Robert Benton

In the Hartzog years, were you associated with a new area or were you mainly in established areas?

I was the first district ranger at Fire Island. Under that concept, I also was responsible in quite some measure for interpretation. But nobody knew how those lines were drawn. In other words, we had both a chief ranger and a chief naturalist and so the district ranger, which is where I was, was kind of pushed by two different people. You really had, in some ways, two bosses. So it was a little awkward, and interpretation somehow got a little short-shifted. In most cases, it was because the system had never been drawn up in a way that it would work, I’ve always believed that if you’re going to have a chief of I&RM (4), then you are going to take it to the finest point, you often need a district I&RM. You have to subtract that all the way down. It’s very difficult.

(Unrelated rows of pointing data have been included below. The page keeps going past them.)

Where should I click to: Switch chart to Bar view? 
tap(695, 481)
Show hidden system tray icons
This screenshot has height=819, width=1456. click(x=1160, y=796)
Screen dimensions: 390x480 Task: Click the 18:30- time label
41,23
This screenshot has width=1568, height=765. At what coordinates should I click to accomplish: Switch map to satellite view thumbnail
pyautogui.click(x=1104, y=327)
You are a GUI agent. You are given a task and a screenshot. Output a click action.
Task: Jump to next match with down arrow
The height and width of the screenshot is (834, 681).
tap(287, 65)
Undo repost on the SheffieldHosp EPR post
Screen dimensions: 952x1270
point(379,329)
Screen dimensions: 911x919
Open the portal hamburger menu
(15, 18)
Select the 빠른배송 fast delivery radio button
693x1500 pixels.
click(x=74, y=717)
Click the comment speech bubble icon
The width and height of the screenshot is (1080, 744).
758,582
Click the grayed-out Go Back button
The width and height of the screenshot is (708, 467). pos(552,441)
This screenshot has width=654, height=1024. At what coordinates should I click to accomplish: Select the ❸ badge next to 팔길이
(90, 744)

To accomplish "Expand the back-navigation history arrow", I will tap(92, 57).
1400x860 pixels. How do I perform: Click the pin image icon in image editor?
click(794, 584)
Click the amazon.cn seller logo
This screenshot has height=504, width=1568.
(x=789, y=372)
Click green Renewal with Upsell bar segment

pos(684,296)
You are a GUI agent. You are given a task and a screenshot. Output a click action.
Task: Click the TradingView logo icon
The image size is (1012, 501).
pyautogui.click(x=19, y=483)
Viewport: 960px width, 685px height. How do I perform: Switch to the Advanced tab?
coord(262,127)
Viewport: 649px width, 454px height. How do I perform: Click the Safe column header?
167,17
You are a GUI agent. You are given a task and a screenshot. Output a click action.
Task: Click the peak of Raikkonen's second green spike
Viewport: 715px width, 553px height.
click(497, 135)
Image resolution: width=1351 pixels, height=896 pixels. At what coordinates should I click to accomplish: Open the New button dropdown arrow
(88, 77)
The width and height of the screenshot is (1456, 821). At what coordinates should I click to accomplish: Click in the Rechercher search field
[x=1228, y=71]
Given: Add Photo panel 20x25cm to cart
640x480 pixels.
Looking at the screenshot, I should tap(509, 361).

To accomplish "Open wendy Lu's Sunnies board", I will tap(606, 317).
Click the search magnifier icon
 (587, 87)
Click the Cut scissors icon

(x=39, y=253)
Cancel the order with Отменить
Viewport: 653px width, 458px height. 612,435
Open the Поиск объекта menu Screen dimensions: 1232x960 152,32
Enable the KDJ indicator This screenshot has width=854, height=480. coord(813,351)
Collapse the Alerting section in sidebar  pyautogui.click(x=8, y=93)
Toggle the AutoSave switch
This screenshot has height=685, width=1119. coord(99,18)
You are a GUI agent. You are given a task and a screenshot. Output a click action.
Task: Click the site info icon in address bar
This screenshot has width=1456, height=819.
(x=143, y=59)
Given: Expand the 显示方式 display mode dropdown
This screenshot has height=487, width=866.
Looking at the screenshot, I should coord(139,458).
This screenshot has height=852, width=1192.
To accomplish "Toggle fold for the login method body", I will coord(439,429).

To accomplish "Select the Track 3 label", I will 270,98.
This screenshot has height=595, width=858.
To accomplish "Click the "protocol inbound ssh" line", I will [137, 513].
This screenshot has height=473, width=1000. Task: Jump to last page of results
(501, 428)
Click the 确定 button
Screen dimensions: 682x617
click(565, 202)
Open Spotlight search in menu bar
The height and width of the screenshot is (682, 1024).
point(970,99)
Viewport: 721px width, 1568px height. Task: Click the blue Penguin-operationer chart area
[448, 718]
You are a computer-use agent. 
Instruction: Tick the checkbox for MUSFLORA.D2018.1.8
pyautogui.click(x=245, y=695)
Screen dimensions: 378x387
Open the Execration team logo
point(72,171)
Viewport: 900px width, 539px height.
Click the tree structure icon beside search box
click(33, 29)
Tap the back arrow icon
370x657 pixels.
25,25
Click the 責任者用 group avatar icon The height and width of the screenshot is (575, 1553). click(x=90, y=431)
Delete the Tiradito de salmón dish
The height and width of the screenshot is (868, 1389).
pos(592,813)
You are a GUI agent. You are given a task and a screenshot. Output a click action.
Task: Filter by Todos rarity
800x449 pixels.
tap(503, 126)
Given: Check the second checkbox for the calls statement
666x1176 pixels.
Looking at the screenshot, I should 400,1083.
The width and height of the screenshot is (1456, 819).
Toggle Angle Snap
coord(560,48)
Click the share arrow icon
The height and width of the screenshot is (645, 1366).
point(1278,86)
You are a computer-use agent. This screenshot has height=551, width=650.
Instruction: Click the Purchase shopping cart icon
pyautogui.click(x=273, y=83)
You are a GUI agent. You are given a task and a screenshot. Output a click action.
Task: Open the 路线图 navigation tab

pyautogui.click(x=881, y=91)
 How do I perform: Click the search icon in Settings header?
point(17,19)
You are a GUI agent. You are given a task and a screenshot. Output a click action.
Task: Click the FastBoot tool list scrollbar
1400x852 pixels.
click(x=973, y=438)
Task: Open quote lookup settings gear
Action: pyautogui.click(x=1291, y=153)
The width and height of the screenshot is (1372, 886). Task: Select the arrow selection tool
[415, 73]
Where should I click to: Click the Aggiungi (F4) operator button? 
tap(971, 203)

Are you a believer in that idea, or would you rather have them separate?

That’s a complicated question. First, we have an awful lot of people competing to get into the National Park Service that really are not equipped to be in the Park Service. They don’t have the right academic background and they don’t have the right seasonal experience. We have an awful lot of people out there that have no business being in ranger uniforms. You do have to have a balanced outcome. If not subject-matter experts, you do have to have people that academically are oriented towards where you want to be. In other words, Crater Lake, within the parameters of ranger interpreters and whatever, really has to have some people that know something about law enforcement. You do definitely have to have people that are sensitive and have a background in biology. You do have to have somebody in geology. You have to have those people somewhere in the mix. And you have to have a historian.